Uns inhaltlich stärken: Workshops und Seminare
Neben den AG’s, wurden nachmittags verschiedene Workshops angeboten. Im Frauenworkshop wurde unter anderem die Rolle der Frau in verschiedenen Gesellschaftsformen behandelt. Falls sich jemand gefragt hat, warum und wie man sich organisieren soll, erfuhren wir dies in einem passenden Workshop dazu. Ebenfalls wurde als Workshop eine Einführung in den Marxismus angeboten. Auch dieses Jahr hatten wir wieder viele interessante Seminare mit unterschiedlichen Referenten dabei. Themen, wie zum Beispiel die politische Situation in Österreich, Klimawandel oder Industrie 4.0, waren sehr gut besucht.
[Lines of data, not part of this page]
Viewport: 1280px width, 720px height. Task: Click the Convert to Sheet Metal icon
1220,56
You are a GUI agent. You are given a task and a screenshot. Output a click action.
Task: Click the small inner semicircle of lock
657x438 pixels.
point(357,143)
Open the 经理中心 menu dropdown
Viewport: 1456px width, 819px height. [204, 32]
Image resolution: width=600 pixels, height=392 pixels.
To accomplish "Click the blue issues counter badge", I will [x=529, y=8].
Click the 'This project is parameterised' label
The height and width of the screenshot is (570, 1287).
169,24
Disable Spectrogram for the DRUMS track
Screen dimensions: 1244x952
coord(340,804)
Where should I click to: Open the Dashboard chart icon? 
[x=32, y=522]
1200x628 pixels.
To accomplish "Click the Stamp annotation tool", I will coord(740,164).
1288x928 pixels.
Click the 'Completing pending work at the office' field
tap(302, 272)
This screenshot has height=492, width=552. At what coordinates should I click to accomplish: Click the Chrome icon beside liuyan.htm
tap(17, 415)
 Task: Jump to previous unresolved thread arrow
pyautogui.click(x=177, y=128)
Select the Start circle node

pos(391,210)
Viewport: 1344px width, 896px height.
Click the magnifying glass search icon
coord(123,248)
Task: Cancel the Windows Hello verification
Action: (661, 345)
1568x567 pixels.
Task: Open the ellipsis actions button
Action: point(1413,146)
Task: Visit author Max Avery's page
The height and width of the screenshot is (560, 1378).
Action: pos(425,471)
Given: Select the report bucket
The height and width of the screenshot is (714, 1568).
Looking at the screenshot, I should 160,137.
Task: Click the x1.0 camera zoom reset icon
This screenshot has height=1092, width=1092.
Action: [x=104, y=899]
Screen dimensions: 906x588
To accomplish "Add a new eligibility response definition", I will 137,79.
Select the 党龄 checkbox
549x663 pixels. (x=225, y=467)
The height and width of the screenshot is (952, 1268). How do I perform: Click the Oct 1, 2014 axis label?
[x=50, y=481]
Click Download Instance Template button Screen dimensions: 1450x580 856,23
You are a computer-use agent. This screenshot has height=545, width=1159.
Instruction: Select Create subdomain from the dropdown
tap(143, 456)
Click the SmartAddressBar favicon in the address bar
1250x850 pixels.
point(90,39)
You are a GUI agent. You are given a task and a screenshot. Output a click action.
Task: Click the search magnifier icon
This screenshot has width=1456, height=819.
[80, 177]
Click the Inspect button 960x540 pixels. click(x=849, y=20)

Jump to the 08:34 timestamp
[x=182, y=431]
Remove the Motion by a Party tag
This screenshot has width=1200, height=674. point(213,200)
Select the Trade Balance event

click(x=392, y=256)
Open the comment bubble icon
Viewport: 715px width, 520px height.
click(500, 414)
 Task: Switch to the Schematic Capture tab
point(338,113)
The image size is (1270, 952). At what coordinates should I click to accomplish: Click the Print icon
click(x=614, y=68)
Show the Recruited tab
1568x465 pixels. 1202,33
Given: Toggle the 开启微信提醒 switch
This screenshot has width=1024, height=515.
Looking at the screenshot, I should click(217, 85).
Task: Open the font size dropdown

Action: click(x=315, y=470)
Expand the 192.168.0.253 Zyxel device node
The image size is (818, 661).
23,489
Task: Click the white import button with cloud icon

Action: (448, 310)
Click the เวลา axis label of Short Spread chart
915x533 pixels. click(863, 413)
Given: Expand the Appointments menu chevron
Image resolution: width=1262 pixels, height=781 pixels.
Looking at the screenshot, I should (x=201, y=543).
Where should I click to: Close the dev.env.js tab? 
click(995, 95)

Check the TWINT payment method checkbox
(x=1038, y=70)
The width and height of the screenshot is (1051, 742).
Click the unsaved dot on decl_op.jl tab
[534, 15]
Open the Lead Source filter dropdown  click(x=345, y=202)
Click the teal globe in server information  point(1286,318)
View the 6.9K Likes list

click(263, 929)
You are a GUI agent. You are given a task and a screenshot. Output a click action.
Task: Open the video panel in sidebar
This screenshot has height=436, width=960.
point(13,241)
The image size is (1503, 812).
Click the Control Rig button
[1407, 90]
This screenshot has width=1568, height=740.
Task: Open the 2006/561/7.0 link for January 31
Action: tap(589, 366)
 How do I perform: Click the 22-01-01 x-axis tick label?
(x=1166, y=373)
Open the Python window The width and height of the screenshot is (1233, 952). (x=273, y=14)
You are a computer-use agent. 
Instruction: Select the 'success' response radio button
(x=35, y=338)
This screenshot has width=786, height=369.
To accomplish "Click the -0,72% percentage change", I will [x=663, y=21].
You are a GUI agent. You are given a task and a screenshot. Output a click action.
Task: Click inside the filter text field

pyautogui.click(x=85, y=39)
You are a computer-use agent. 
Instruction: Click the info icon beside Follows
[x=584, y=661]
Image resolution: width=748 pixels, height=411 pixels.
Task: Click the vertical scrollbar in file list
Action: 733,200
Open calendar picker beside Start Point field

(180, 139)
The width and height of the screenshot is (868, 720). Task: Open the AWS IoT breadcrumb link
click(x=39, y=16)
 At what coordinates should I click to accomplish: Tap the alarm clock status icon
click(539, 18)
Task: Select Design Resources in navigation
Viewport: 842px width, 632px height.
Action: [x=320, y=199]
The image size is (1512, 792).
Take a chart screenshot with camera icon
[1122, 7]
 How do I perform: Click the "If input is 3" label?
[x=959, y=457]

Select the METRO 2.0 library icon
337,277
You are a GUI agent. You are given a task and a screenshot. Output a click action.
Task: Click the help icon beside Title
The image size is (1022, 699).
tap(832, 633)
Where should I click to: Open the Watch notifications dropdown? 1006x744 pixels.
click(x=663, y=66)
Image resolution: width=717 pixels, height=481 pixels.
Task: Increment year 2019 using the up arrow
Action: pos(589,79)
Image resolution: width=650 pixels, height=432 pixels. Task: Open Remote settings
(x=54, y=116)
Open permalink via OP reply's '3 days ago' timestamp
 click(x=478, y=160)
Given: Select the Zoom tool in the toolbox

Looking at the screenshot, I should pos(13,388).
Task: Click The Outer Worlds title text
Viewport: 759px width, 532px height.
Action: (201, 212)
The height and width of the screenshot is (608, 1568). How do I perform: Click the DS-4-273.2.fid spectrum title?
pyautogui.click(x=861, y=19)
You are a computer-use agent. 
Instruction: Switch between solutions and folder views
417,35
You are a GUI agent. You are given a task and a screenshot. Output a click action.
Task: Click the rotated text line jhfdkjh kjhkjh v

Mit Susann Witt-Stahl, Chefredakteurin der Gegenkultur-Zeitschrift „Melodie & Rhythmus“, diskutierten wir über die Notwendigkeit von Gegenkultur für die politische Jugendarbeit. Mit Vertretern der „Jungen Linken“ tauschten wir uns über die Situation der Jugend in Deutschland und Österreich aus. In den Basisarbeitsgruppen sprachen wir über unsere Situation als Schüler, Studierende und junge Arbeiter / Azubis, um unsere Mitarbeit an bestehenden Bewegungen, wie z.B. Fridays for Future, zu planen. Die Diskussionen endeten jedoch nicht mit den Seminaren. Themen, wie §218 oder Artikel 13, wurden auch noch das gesamte Camp über hitzig unter den Teilnehmern diskutiert.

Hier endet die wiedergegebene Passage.